At first, the family even brushed their teeth with bottled water, Rose says. And he was always nervous letting his children, now ages 14 to 36, bathe and take showers in the well water, even as the EPA told residents the only danger was in consuming the water.
"It was always on your mind," he says. "Wouldn't it be on your mind, what the health effects could be?" Rose says that, despite the fears, his family has been free of health troubles.
The grandson of farmers who owned most of this neighborhood at the turn of the century, Rose became so annoyed by talk of dirty water that, around 1990, he put his three-bedroom rancher up for sale. Because the Realtor had to disclose that the well water posed a danger, Rose set a relatively low asking price of $65,000. There were no serious bidders.
About five years ago, the EPA tested his well and deemed it safe, and took him off the list of households to receive free bottled water. Not confident in the results of the test, Rose has been buying bottled water at the grocery store ever since. "I don't know how it was in that house and not in this one next to it," says Rose, pointing to the home next door, which, like Snyder's residence, tested positive for contamination until city water line was connected.

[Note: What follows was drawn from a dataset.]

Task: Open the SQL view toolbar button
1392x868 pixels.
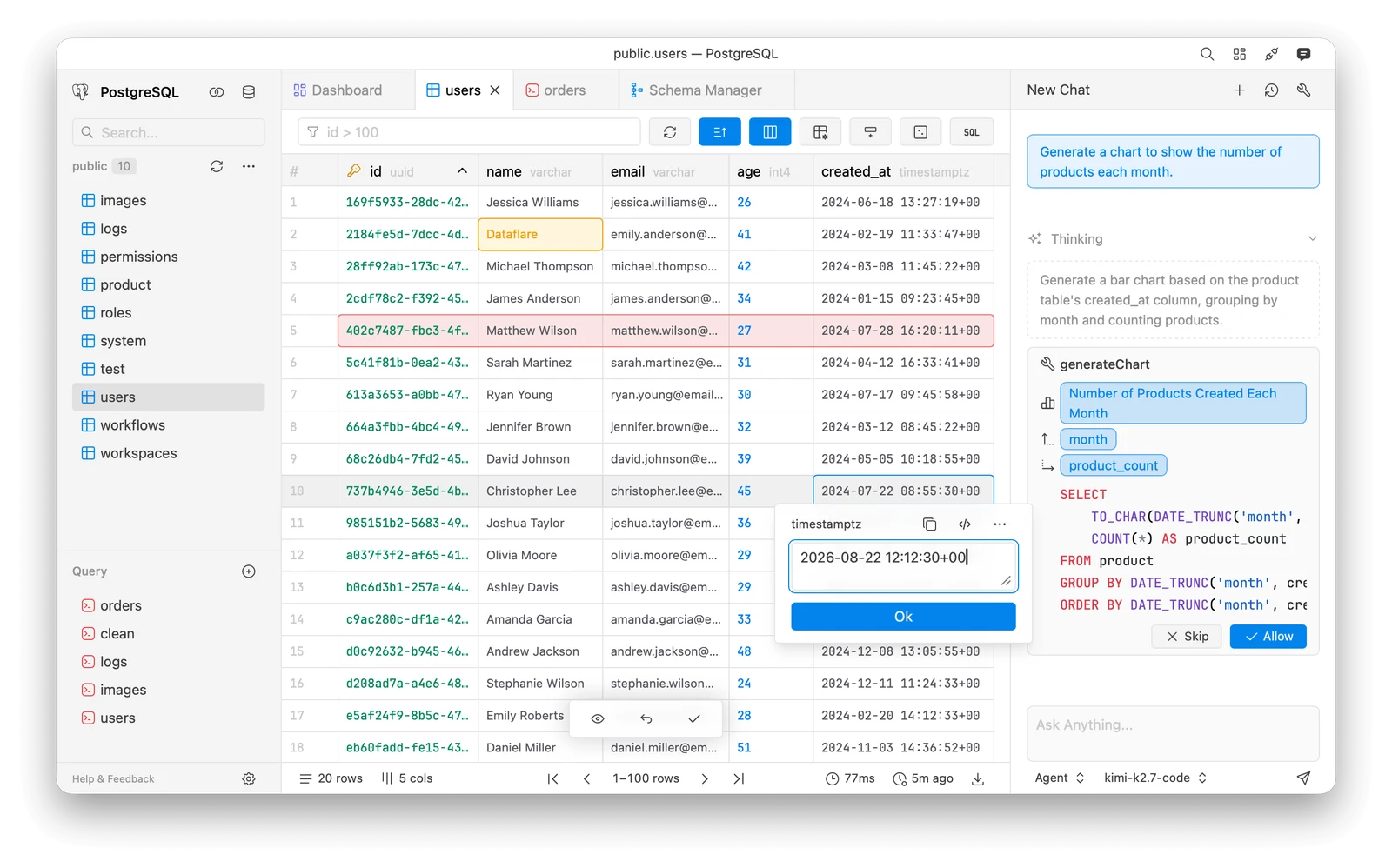Action: coord(971,132)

Peter Ludzia, a section chief with the EPA's regional office in Philadelphia who specializes in Superfund sites, says the ground beneath the Western Maryland neighborhood is bedrock, and contaminants often seeped into areas farther from the dump site while leaving closer ground water unharmed. "It was a sporadic situation, and it wasn't grossly contaminated," Ludzia says.
Other residents remain unconvinced.
"They cut off our [bottled] water, and we're directly downhill from the mess," says Sandi Rose, who lives up the street from George Rose, her brother-in-law. "We might be old country folks, and they may think we're stupid, but I know water runs down, not up."

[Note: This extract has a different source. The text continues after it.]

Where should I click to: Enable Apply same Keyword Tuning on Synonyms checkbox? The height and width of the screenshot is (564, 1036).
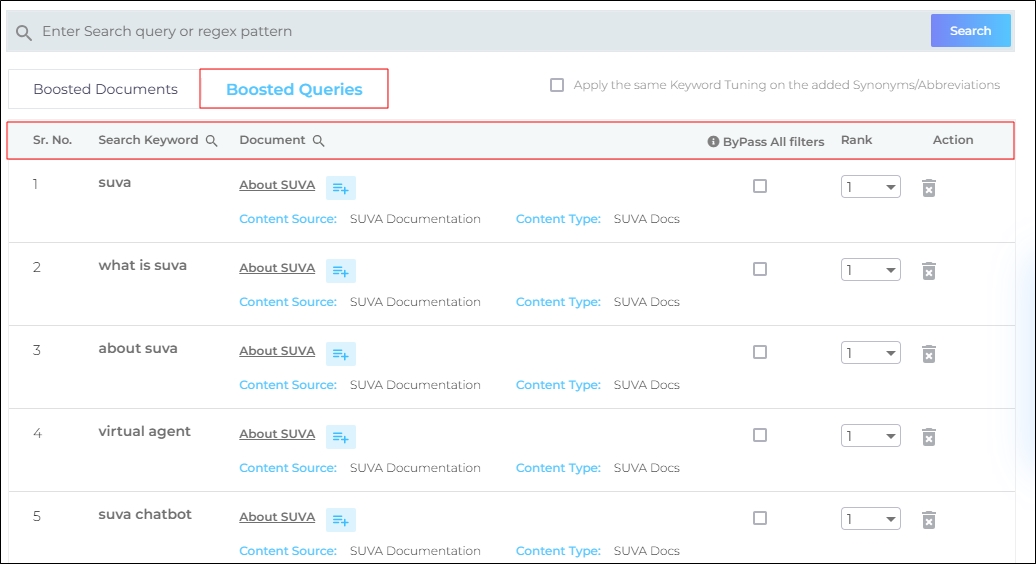(557, 85)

She and her husband, Don, have also been buying bottled water since the EPA called their well safe several years ago. Sandi Rose says she was always reluctant to let her 10 grandchildren, who are as young as 15 months, use the bathtub "It's hard to go and take bottled water with you when you bathe," she says.
Ludzia says his office is dispatched once or twice a year to provide bottled water for communities with contaminated ground water, but that it rarely takes six years to find an alternative water source. "We're at the close of a successful project," he adds. "We've come up with a remedy that's going to protect the people."

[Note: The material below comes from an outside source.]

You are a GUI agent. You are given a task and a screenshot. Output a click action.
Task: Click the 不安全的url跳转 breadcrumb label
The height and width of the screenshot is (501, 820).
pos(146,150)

Many of the Cumberland residents are angry that the county plans to plug their wells with concrete, arguing that they built their wells, paid for them and installed the pumps and may want to use well water for something in the future. Ron Snyder, the county's utilities division chief, says closing them is imperative because contaminated water from working wells could enter the city water supply.
"They tell me they'll fill this thing with concrete - well, over my dead body," says Don Rose. "What right do they have?" He adds that, since city water was turned on, his pressure has been far lower than in the past. "I can't take a decent shower or run the wash or anything," he says.
But Ella Snyder is much happier these days. She says she never considered moving. "I don't feel like, on this late date, picking up and going somewhere else. This is where I'm gonna be. Bad water wasn't going to drive me out."
But those cartons of jugs - which during the winter were stacked high in her living room, beside the stereo - were becoming quite the nuisance. Right now, she has seven cases left. That's 42 one-gallon bottles. "I'll use them in my fish tank," she says.
For a drink, she'll go to the tap.
Sun staff researchers Jean L. Packard and Sarah Gehring contributed to this article.